Please copy the records starting with the line containing "Where should I" and going on through the line containing "tap(460, 78)", both of those lines included, and leave the pictures out.
─── RAW RECORDS ───
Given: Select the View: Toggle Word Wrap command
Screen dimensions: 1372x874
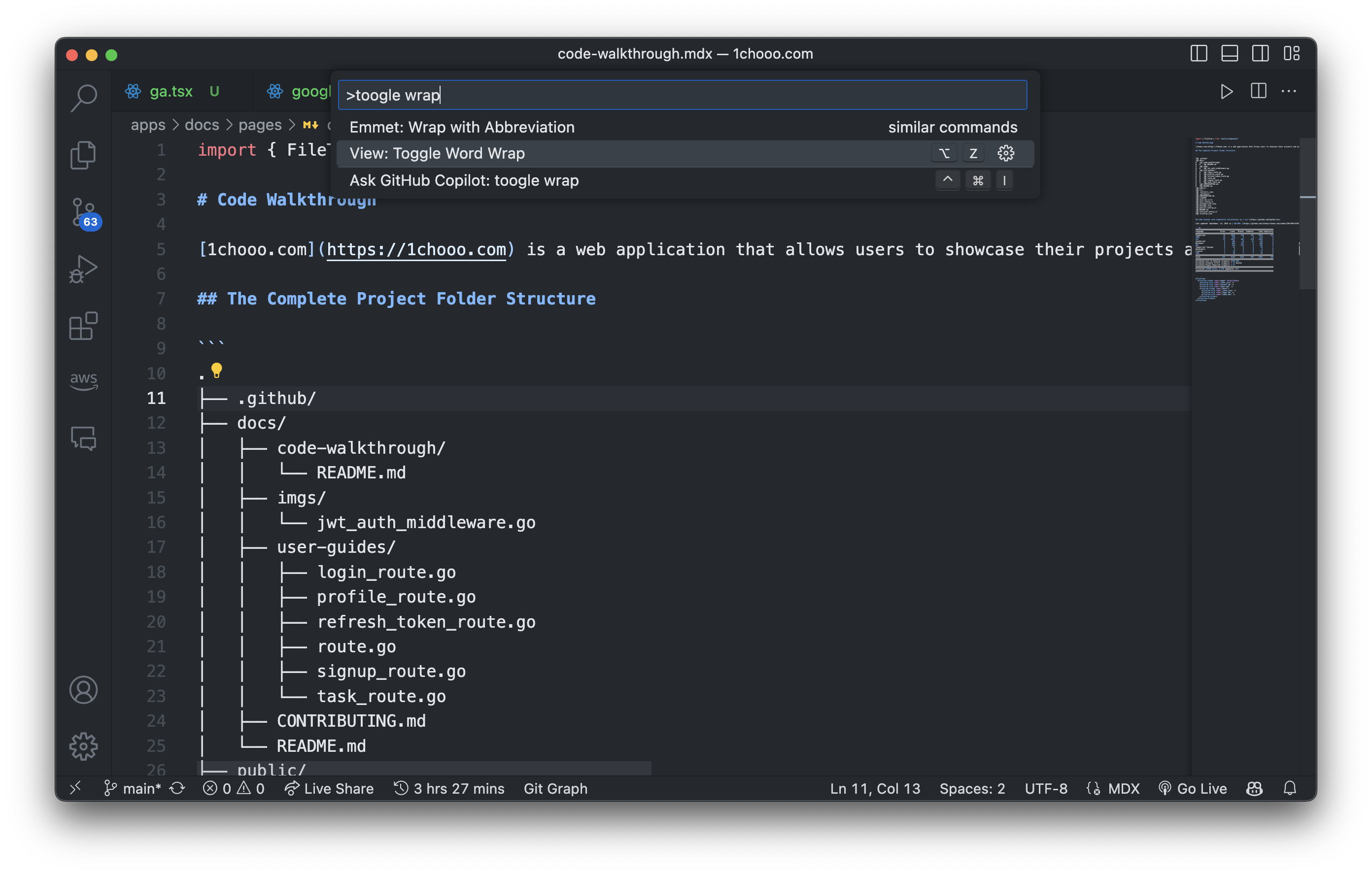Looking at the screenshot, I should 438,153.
───
─── RAW RECORDS ───
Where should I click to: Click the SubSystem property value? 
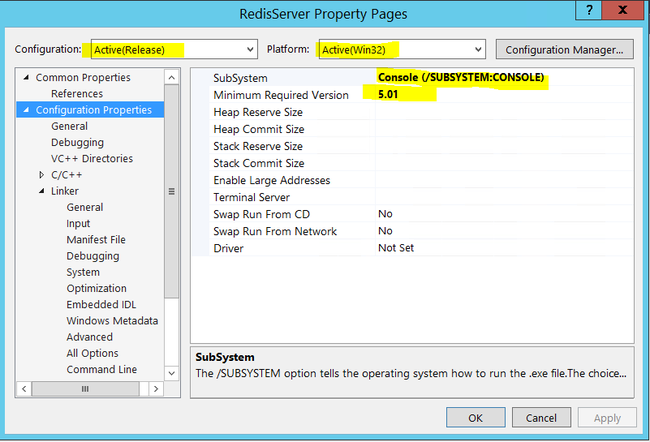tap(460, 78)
───
RESPONSE TO THE EXERCISE
Where should I click to: Click the SubSystem property value? 
tap(460, 78)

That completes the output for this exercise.